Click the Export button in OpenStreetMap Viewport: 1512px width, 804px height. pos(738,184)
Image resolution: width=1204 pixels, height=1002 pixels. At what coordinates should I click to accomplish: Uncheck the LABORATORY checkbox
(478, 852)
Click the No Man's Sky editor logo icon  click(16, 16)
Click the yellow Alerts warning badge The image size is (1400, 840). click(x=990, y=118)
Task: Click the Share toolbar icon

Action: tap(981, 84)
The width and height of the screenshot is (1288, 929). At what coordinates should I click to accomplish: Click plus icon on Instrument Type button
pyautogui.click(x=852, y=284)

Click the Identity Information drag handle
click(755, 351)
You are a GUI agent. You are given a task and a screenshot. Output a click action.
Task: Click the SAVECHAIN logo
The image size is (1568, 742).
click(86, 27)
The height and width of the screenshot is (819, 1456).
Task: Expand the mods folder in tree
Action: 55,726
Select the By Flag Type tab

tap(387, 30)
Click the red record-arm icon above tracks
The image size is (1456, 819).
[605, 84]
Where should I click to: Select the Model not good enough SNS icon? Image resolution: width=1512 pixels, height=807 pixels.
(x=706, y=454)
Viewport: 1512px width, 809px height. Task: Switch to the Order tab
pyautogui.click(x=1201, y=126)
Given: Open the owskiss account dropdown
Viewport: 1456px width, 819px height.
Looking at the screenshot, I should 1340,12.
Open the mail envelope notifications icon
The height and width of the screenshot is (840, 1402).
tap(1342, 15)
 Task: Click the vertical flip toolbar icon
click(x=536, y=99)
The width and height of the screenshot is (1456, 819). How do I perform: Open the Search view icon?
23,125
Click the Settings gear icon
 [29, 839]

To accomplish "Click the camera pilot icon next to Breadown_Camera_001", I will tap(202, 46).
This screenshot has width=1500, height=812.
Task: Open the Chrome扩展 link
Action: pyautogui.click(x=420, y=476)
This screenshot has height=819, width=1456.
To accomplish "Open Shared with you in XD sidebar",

Description of the task » Your answer is only the number of lines in the listing above that include the string "logo".

Exercise solution » 2